Lunar South Pole-Aitken Basin Sample Return:
- The Lunar South Pole-Aitken Basin Sample Return will return samples of the early Moon's deep crust. (2013 at the earliest.)
- The surface of the South Pole-Aitken basin, located on the Moon’s far side southern polar region, is likely to contain some fraction of the mineralogy of the Moon’s lower crust. Samples of these ancient materials that are not biased by nearside impact basin formation are highly desirable to further understand the history of Earth’s Moon. Therefore, a mission to return a sufficient sample of material from the heretofore-unsampled South Pole-Aitken basin terrain, including useful samples from the deep crust of the early Moon, should accomplish (following chemical, isotopic, and petrologic analysis of returned materials as well as radiometric age dating on Earth) the majority of following science objectives:
- Elucidate the nature of the Moon’s lower crust and mantle by direct measurements of its composition and of sample ages;
- Determine the chronology of basin-forming impacts and constrain the period of late, heavy bombardment in the inner solar system, and thus, address fundamental questions of inner solar system impact processes and chronology;
- Characterize a large lunar impact basin through "ground truth" validation of global, regional, and local remotely sensed data of the sampled site;
- Elucidate the sources of thorium and other heat-producing elements in order to understand lunar differentiation and thermal evolution; and
- Determine ages and compositions of far-side basalts to determine how mantle source regions on the far side of the Moon differ from regions sampled by Apollo and Luna basalts.
Comet Surface Sample Return:
- A Comet Surface Sample Return mission (2013 at the earliest): Detailed study of comets promises the possibility of understanding the physical condition and constituents of the still-forming solar system, including the early history of water and the biogenic elements and the compounds containing them.
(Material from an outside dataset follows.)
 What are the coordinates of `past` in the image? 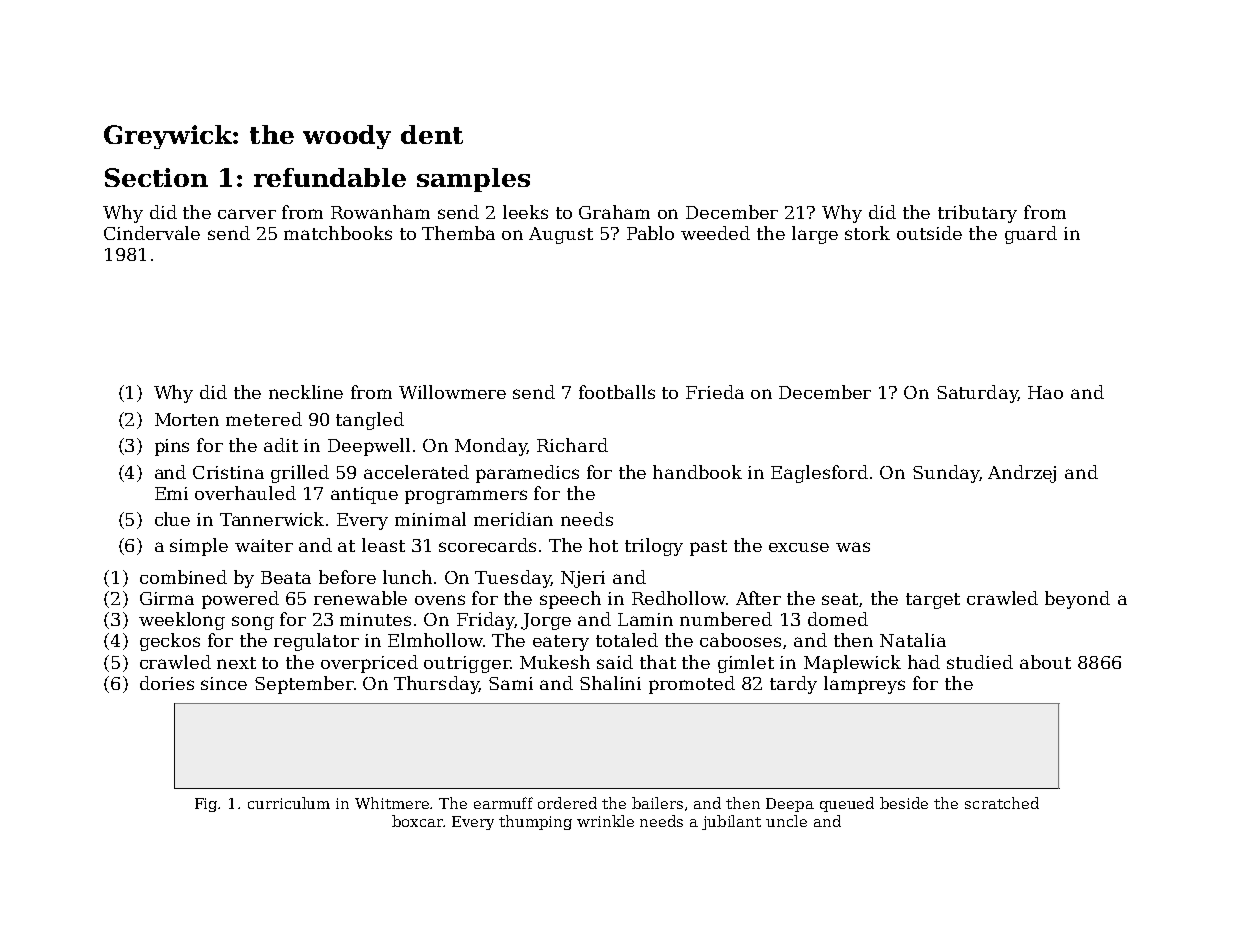 It's located at (708, 548).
Therefore, a mission that will sample and return the dust and organics from at least one if not several locations on the surface of a comet nucleus, including one in the vicinity of an active vent, is of prime interest in order to achieve the majority of the following science objectives:
- Understand the structure and composition of a comet through measurement of the chemical complexity of the sampled material, grain micro texture and its cohesive forces, age and composition of ices and organic and silicate grains;
- Understand the real time dynamics and evolution of a comet’s surface under the influence of sunlight by study of the diurnal conditions of its atmosphere and surface; and
- Investigate a comet’s overall physical structure in order to assess its internal heterogeneity.